Dans notre communication ultérieure, nous devrons soigneusement éviter de tomber dans le « piège psy » et au contraire, souligner :
-
la cohérence entre les actes et les idées de Breivik
-
la similitude entre ces dernières et celles développées par les droites extrêmes et leur fournisseurs d'idées, en France et ailleurs.
Ce qui est beaucoup plus inquiétant, c'est cette phrase, en parlant du « parti (norvégien) du progrès » : « Sa
leader a fait de l'islamophobie - ou plus exactement de la « musulmanophobie » »..
Il ne semble pas que cette phrase analyse les spécificités idéologiques du parti norvégien par rapport à ses homologues européens, mais qu'elle vise à promouvoir le
terme « musulmanophobie ». Pourquoi abandonner le terme d'islamophobie, consacré par l'usage, pour celui beaucoup moins employé de musulmanophobie ?

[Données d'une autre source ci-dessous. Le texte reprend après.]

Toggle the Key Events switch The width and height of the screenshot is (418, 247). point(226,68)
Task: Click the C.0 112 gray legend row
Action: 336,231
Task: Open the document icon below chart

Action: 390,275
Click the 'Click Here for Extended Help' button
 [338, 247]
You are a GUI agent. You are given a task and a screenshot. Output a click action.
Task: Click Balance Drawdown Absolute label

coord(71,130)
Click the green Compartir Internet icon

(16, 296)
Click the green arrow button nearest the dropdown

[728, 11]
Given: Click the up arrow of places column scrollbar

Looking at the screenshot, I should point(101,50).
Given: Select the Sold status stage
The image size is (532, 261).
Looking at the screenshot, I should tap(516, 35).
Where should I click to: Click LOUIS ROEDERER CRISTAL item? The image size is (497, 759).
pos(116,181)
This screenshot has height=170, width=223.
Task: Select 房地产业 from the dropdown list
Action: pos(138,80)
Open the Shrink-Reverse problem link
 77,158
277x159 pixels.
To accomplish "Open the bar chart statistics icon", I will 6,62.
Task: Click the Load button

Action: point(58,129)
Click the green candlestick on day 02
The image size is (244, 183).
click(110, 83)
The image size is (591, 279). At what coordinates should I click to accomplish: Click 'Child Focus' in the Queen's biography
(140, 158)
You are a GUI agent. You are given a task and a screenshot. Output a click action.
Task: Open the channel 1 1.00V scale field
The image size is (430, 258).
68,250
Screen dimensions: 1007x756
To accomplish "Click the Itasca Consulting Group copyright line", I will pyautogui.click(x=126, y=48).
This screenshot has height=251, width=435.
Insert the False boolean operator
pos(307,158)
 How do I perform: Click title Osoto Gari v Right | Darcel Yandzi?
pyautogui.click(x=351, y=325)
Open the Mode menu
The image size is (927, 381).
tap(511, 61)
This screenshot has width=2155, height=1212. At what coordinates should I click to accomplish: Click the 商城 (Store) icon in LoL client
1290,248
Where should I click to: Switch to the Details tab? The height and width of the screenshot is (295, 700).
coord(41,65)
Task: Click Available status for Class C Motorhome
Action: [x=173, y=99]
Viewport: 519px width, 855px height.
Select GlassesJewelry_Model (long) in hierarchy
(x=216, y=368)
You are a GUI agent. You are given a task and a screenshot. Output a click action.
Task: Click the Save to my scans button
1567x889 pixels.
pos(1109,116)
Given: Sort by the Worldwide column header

C'est d'autant plus surprenant qu'en 2003, le MRAP avait organisé un colloque « du racisme anti-arabe à l'islamophobie », dont les actes sont consultables à cette adresse. Il avait joué un rôle important et novateur dans la
prise de conscience de ce phénomène nouveau et inquiétant.
Le MRAP était divisé sur la question, entre d'une part ceux qui estimaient que l'islamophobie était le nom du racisme anti-musulman, comme l'antisémitisme est le
nom du racisme anti-juif, et d'autre part ceux qui estimaient que condamner l'islamophobie conduisait à empêcher la critique d'une religion.
En décembre 2004,
le congrès a débattu de la question :
« Le congrès s’est prononcé sur la question de savoir si L’Islamophobie est une nouvelle forme du racisme anti-musulman et
par conséquence entrant dans le champ d’activité du MRAP ou est une réalité à simple dimension religieuse ? 131 Voix pour l’intervention du mrap ; 83 contre, 46 abstentions. Compte tenu de cette
majorité et comme proposé ci-dessus, le congrès devait se prononcer sur le contenu de l’intervention du mrap, dans le cadre de l’unicité du racisme, du refus de tout hiérarchisation et de tout
communautarisme. A la question : le mrap doit il poursuivre le combat contre l’islamophobie dans le cadre de la définition légale de la provocation à la haine raciale ? Le vote fut unanime moins
23 abstentions. »
La question était donc tranchée démocratiquement en ce qui concerne la ligne du mouvement. On peut objecter qu'une motion, fut-elle votée à une majorité écrasante,
n'est pas une vérité scientifique et qu'elle peut être abrogée.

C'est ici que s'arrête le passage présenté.